19 Severe Weather Alert Warnings (Tornados) The Safety/Security Department and Administrative staff members monitor Severe Weather on a continuous basis. Communication concerning weather alert status will be the joint responsibility of the switchboard and Shift Administrator. During a tornado watch and tornado warning, each department has specific responsibilities to carry out. A tornado watch and/or warning will not be announced over the intercom, but announced through in-house communications. BE AWARE OF YOUR RESPONSIBILITIES. When a Severe Weather Alert Warning is announced over the intercom, everything should already be in place and prepared for the emergency, as there will only be a few moments to react before the tornado may hit. DO NOT STAND IN FRONT OF WINDOWS OR IN HALLWAYS due to the possibility of glass being blown out or shattered and causing injuries. KNOW WHERE YOUR DESIGNATED SAFE AREAS are in your department.

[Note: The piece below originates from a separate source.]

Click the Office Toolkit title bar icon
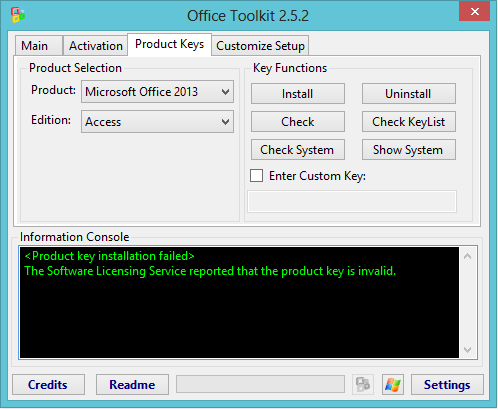This screenshot has height=410, width=498. pos(18,15)
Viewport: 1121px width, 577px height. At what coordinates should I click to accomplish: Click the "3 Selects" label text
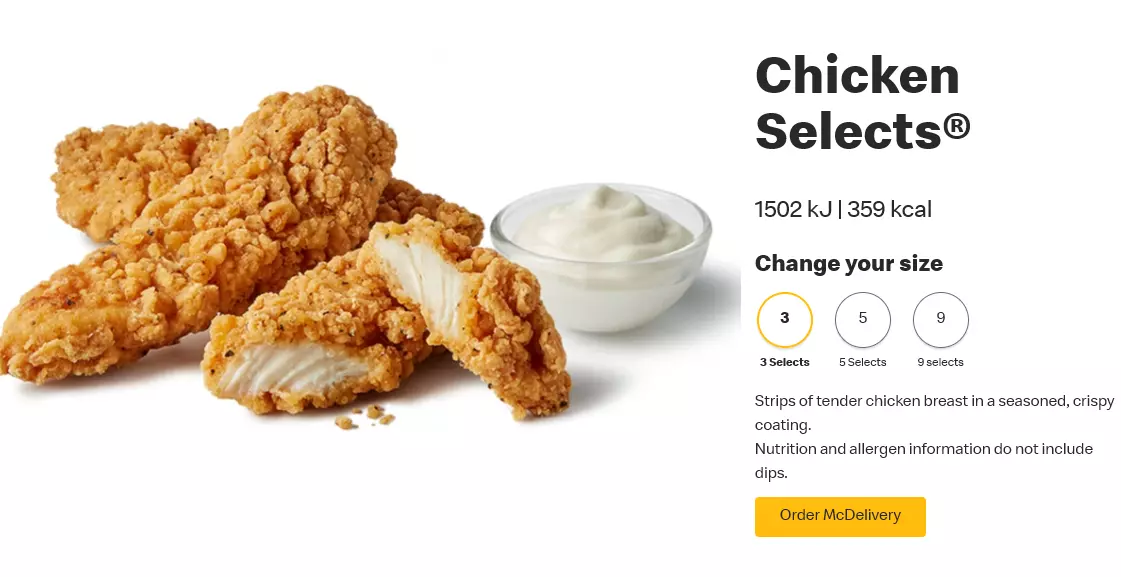pos(784,363)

All staff are responsible for assisting patients and visitors to safe areas. BE PREPARED, KNOW WHAT TO DO BEFORE IT HAPPENS
20 Interruption of Services Power- upon loss of external electricity sources, emergency generators will be switched on immediately. All hall lights and red emergency outlets on this power supply Fuel- All boilers and kitchen utilities are on natural gas with a contract guarantee of continuous supply from Georgia Power. Communications- The switchboard is operated on the emergency power system. The radio paging system is also available as are handheld radio communications by agreement with the Wayne Ambulance Service, Civil Defense, County Fire and State Forestry Service. Handheld radios for in house communications during a disaster are also available. Water- A deep well on hospital grounds is maintained and checked regularly by the State Department of Health. In case of loss of water service, a line is provided for continuous hookup capable of supplying all hospital needs. Heating and Cooling- Boilers and blowers for temperature control are on emergency power. Heating capability is no problem and cooling can be maintained by use of the blower system on the generator. Oxygen Supply- Oxygen supply is guaranteed on a continuous supply basis by contract. Drugs- Contract with local pharmacies and other area hospitals are in effect, to be transported by Georgia State Patrol in the event of an emergency. Food- Four to five day supply of food, with an additional two-day supply in freezing and cooling to be utilized first, since the power to freezers and coolers are not supplied by the generator. Patient Care Items- General stores are equipped to supply patient items for routine or emergency situations for five days without going to an outside source.